At the beginning of the eighth century, the Arabs brought a momentous revolution in power, religion, and culture to Dark Ages Europe. David Levering Lewis's masterful history begins with the fall of the Persian and Roman empires, followed by the rise of the prophet Muhammad and the creation of Muslim Spain. Five centuries of engagement between the Muslim imperium and an emerging Europe followed, from the Muslim conquest of Visigoth Hispania in 711 to Latin Christendom's declaration of unconditional warfare on the Caliphate in 1215. Lewis's narrative, filled with accounts of some of the greatest battles in world history, reveals how cosmopolitan, Muslim al-Andalus flourished — a beacon of cooperation and tolerance between Islam, Judaism, and Christianity — while proto-Europe, defining itself in opposition to Islam, made virtues out of hereditary aristocracy, religious intolerance, perpetual war, and slavery. A cautionary tale, God's Crucible provides a new interpretation of world-altering events whose influence remains as current as today's headlines. 8 pages of color illustrations; 4 maps.
Review:
"This superb portrayal by NYU history professor Lewis of the fraught half-millennium during which Islam and Christianity uneasily coexisted on the continent just beginning to be known as Europe displays the formidable scholarship and magisterial ability to synthesize vast quantities of material that won him Pulitzer Prizes for both volumes of W.E.B. Du Bois.

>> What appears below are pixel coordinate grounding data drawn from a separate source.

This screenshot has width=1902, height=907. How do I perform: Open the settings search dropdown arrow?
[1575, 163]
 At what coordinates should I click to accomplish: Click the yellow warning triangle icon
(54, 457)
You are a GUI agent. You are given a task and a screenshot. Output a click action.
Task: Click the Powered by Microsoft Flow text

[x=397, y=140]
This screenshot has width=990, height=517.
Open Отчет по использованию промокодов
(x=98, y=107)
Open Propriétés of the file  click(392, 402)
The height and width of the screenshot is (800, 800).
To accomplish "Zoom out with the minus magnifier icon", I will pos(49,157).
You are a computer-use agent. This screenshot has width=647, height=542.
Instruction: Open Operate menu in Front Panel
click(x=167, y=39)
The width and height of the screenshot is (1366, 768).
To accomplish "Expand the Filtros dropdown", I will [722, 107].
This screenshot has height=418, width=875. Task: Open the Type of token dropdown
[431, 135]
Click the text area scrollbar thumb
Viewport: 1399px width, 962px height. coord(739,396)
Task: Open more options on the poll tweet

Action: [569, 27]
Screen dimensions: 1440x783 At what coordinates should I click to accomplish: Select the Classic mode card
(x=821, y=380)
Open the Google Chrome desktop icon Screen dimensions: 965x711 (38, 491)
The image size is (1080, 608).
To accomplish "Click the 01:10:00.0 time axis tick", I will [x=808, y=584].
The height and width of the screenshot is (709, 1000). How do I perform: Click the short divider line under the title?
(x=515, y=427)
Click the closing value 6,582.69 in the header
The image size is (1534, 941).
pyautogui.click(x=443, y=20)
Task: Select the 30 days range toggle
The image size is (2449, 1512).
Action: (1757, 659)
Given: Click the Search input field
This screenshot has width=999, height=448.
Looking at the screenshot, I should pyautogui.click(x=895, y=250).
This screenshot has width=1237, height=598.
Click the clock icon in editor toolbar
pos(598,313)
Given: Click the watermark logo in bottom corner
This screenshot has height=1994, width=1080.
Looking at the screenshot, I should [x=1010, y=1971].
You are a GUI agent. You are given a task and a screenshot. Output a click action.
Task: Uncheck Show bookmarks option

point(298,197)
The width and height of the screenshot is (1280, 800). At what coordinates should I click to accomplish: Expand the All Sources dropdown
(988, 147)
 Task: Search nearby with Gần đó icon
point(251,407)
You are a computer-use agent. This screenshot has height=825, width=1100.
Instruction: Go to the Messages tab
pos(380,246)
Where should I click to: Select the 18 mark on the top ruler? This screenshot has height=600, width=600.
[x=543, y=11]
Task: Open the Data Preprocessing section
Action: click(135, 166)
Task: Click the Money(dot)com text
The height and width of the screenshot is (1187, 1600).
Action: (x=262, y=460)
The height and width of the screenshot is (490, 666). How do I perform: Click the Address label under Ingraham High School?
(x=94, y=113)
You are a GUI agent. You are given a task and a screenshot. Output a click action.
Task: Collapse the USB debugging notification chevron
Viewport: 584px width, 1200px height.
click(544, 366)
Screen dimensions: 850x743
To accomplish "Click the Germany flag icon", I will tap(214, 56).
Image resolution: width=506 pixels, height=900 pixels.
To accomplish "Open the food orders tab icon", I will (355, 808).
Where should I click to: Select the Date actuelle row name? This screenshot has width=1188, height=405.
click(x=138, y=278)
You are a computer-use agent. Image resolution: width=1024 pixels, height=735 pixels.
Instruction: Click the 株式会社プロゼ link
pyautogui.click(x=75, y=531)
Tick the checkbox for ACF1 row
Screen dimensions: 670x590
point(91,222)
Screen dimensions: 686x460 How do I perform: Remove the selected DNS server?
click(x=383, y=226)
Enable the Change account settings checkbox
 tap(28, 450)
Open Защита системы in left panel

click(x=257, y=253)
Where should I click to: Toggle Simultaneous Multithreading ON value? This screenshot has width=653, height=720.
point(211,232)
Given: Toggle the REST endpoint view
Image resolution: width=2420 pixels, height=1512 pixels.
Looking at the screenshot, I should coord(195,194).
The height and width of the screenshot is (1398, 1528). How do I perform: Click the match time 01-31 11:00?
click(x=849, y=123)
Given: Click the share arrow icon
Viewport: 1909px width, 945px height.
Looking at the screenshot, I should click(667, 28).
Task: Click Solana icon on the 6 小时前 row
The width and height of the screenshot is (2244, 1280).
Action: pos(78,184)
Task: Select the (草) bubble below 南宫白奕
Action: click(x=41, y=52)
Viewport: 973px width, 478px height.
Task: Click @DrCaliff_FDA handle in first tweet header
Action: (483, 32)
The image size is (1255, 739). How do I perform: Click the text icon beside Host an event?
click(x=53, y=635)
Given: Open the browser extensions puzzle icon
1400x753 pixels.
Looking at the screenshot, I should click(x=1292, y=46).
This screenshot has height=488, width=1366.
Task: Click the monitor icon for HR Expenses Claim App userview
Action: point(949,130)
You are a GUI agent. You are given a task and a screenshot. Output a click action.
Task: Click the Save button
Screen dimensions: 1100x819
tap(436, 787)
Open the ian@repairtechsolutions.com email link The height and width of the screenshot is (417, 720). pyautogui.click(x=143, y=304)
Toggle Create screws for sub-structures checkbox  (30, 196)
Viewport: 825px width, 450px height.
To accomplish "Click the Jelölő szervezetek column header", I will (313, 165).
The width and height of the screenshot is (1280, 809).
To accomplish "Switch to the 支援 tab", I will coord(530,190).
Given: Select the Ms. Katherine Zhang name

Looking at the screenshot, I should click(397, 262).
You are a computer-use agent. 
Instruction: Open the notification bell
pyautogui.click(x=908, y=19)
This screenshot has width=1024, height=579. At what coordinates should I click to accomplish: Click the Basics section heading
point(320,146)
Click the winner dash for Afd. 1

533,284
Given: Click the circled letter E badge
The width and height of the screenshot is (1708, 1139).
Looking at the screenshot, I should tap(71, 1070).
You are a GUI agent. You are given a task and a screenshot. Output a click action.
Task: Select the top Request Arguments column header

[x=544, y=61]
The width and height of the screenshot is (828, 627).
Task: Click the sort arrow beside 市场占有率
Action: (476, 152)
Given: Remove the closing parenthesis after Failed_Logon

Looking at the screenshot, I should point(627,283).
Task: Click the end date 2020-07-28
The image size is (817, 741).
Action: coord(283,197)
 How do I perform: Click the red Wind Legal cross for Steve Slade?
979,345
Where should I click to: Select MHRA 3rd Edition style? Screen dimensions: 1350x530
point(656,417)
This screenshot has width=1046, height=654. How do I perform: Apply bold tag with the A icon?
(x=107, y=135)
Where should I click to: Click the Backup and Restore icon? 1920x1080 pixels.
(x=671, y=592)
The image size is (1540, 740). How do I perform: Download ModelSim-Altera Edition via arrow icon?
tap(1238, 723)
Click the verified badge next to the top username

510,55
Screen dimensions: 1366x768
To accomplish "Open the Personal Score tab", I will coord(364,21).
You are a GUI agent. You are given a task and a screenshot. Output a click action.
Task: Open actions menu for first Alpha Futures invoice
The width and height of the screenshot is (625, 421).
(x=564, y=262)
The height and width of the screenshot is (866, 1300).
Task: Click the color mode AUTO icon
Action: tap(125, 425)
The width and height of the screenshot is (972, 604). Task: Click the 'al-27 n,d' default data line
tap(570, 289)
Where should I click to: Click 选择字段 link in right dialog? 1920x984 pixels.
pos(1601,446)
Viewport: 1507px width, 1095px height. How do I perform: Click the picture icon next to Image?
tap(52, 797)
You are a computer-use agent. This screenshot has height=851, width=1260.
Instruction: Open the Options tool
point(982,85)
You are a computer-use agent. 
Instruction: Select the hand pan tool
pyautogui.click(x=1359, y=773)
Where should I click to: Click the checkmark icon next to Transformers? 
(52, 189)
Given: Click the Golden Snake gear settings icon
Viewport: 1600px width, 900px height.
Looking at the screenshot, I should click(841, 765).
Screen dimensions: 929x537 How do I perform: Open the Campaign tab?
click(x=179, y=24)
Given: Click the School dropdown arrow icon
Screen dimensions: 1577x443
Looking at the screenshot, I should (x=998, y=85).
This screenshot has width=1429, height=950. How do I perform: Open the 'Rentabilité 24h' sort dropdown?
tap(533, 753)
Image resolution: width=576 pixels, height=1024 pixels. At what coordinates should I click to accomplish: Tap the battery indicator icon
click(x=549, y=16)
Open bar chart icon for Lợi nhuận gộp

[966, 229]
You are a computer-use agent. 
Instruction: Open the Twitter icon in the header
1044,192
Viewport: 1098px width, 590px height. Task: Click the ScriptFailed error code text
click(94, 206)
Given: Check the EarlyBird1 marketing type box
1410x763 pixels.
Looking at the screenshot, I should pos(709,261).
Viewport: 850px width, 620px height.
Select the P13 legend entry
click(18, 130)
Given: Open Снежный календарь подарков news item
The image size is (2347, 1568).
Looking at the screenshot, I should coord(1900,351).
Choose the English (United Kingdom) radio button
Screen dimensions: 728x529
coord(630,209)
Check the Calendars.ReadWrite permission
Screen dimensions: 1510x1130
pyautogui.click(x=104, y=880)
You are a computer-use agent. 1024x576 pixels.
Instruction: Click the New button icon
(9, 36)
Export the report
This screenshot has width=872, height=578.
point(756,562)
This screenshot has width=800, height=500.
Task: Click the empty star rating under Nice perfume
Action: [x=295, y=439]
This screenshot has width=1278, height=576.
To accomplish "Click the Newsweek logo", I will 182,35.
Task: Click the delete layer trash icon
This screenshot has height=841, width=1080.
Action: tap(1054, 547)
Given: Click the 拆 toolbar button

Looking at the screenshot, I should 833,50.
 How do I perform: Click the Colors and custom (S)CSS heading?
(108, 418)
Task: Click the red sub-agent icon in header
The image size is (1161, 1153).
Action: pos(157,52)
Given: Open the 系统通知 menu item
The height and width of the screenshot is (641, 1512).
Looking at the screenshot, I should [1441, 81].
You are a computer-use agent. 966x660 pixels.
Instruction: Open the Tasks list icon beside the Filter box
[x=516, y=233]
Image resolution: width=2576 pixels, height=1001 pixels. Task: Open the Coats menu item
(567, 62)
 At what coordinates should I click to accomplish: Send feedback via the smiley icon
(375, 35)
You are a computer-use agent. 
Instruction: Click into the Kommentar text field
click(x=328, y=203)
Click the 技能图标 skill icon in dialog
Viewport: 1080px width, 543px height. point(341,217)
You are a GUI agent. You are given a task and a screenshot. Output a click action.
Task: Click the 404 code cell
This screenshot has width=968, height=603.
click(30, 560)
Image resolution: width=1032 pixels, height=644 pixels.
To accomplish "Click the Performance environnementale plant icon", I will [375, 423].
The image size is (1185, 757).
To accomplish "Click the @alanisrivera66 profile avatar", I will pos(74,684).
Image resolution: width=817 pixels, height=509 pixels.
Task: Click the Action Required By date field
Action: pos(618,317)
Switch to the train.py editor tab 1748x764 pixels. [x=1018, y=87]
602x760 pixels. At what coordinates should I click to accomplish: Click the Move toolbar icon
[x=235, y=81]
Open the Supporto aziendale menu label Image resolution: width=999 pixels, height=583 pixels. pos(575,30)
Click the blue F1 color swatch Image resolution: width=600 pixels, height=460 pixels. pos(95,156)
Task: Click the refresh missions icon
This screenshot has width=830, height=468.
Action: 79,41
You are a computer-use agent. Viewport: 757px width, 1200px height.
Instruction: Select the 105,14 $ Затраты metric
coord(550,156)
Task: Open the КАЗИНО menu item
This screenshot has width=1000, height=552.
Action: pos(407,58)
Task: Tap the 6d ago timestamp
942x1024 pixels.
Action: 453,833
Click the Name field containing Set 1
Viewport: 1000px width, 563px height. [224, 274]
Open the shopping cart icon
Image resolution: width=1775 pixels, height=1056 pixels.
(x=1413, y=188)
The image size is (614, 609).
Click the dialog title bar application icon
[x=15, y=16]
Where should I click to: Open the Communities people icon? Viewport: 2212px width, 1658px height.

In characteristically elegant prose, Lewis shows Islam arising in the power vacuum left by the death throes of the empires of newly Christianized Rome and Persian Iran, then sweeping out of the Middle East as a fighting religion, with jihad inspiring cultural pride in hitherto marginalized Arab tribes. After Charles Martel's victory at the Battle of Poitiers in 732 sent the Muslim invaders back south of the Pyrenees, the Umayyad dynasty consolidated its rule in al-Andalus (Muslim Spain), forging a religiously tolerant, intellectually sophisticated, socially diverse and economically dynamic culture whose achievements would eventually seed the Renaissance. Meanwhile, the virtually powerless Roman popes joined forces with ambitious Frankish leaders, from Pippin the Short to Charlemagne, to create the template for feudal Europe: a 'religiously intolerant, intellectually impoverished, socially calcified, and economically primitive' society.' The collapse of the Umayyad dynasty and the rise of local leaders who embraced Muslim fundamentalism as a means to power destroyed the vitality of al-Andalus, paving the way for the Crusades and the Christian reconquista of Spain.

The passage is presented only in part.